**OBJECTIVES:**
1. In the essay excerpt on the American Revolution, what is described as the regular, peaceful, institutionalised potential revolution of our day?
2. Write the next part of the essay excerpt on the American Revolution, following on from its final sentence.

**EXCERPT:**

============================================================

This, in turn, draws deeply on the force of Locke's citation from "the judicious [Anglican theologian Richard] Hooker" in his discussion of the implications of the Golden Rule for the moral order of civil society:
. . . if I cannot but wish to receive good, even as much at every man's hands, as any man can wish unto his own soul, how should I look to have any part of my desire herein satisfied, unless myself be careful to satisfy the like desire which is undoubtedly in other men . . . my desire, therefore, to be loved of my equals in Nature, as much as possible may be, imposeth upon me a natural duty of bearing to themward fully the like affection. From which relation of equality between ourselves and them that are as ourselves, what several rules and canons natural reason hath drawn for direction of life no man is ignorant. [2nd Essay on Civil Government, ch 2 section 5; citing Hooker's Ecclesiastical Polity, 1594 -.]
In that context, Governments are instituted among men, with a main duty to protect our rights.

Immediately, that means that if officers of such a government undermine or ignore this duty, the people, acting together under their representatives, and/or through other of their civil authorities, may first petition for redress, then if that is ignored, call and act for reformation under God. (Thus, we can easily see that the US DOI is in part derived from the Discipling Mandate of Matt 28:18 - 20, which calls for the church to teach the nations to obey the Christ of God -- i.e., among other things, to prophetically call for reformation through the direct implications of the Golden Rule of Matt 7:12 etc) .

However, sometimes, the just call of the people for corrective reformation is resisted, through "a long train of abuses and usurpations, pursuing invariably the same Object [that] evinces a design to reduce them under absolute Despotism . . . "

In such a case, the people have a reserve right of revolution, to remove those who have abused the mandate of just civil government under God, and to restructure Government to promote justice and liberty under God. (Thankfully, in our day -- and in no small measure due to the impact of the American Revolution -- we have a regular, peaceful institutionalised potential revolution every four or five years: The General Election.)

So, flawed though the American Revolution inevitably was -- it is after all a work of finite, fallible, fallen, too often ill-willed people (just like us . . . ! Cf Matt 7:1 - 5 on first removing the planks in our own eyes so that we can help our brothers with sawdust in theirs) -- it was a tremendous achievement, and remains pregnant with vital lessons for us today.

Well worth the saying:

"Happy Birthday, America!"

However, there is a very different view of progress in Western Civilisation, especially in the Western Hemisphere.

============================================================

**INFORMATION SHOWN:**

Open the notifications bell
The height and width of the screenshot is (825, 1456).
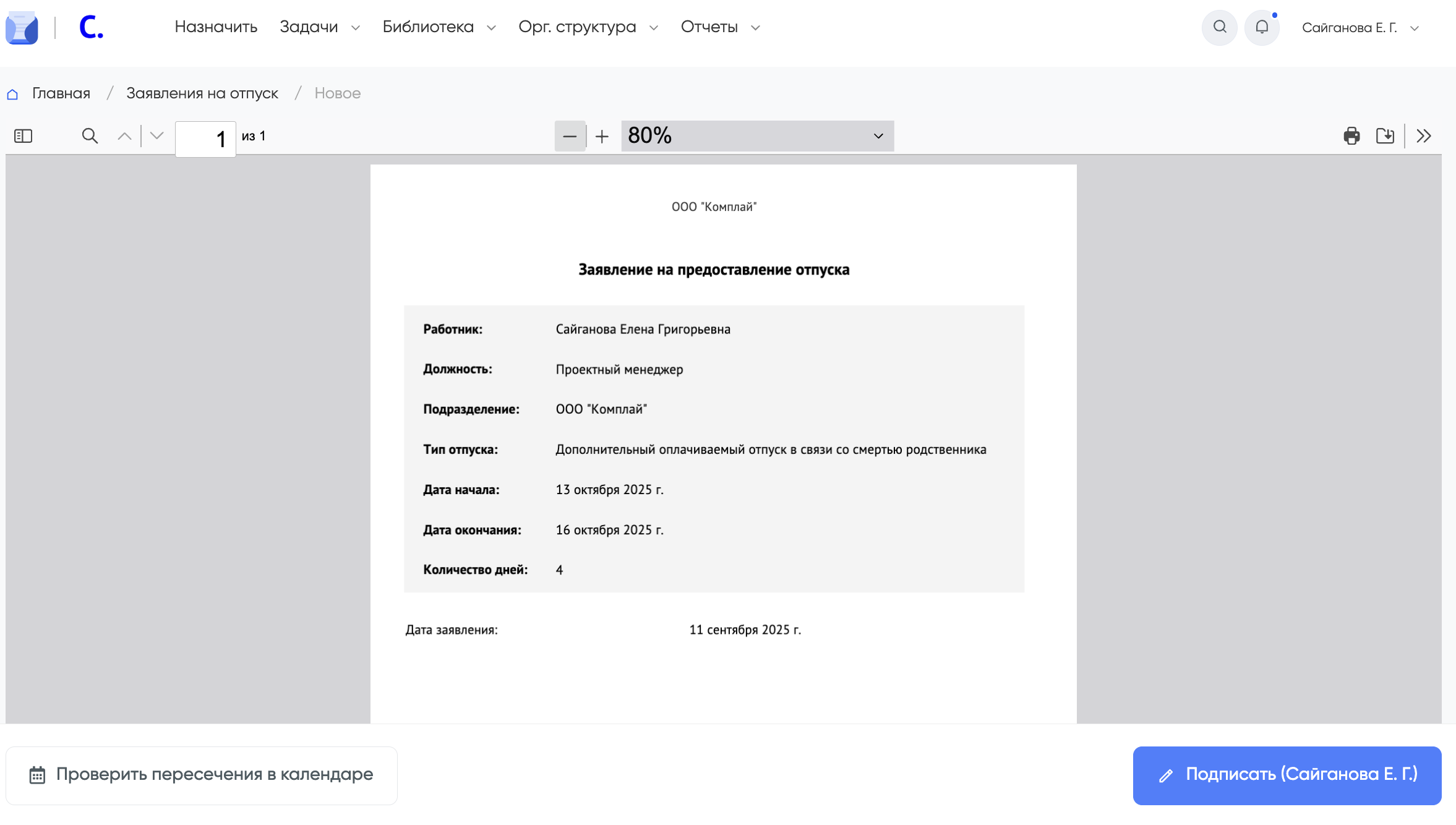point(1262,27)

============================================================

**TASK-BY-TASK OUTPUTS:**
1. The General Election, held every four or five years.

2.
Pam Hoffecker, A Pennsylvania mother and author, in commenting on the "educational" video The Columbus Controversy shown to her son in a high school history class, gives us a telling insight:
"When I looked at the video about Columbus, I was very upset. It began with a teacher grabbing a purse from a student's desk, saying "This is my purse. I didn't steal Samantha's purse. I discovered this purse." Columbus was presented as an anti-hero who sought gold and slaves, brought genocide to the indigenous, and should be ridiculed. It never mentioned that the supposedly peaceloving Carib Indians owned slaves and would fatten, castrate and eat male babies in cannibalistic rituals. True, the European immigrants did exploit Indians, but there are two sides to the story. . . ." [NB: From my recent reading of Samuel Eliot Morison on the European voyages of discovery from 1492 on, it is plain from multiple contemporary records that there was indeed widespread cannibalism, slavery, war and oppression in Amerindian cultures across Central America, the Caribbean and South America.]
But, immediately -- even obviously -- we should know that the act of discovery is morally and logically distinct from wrongdoing that may have been done by sinful, fallen discoverers, their companions, and those who followed them. So, "discovery" should not be in effect equated to stealing or a justification for it. That sort of distorting, unfair rhetoric has no proper place in the classroom.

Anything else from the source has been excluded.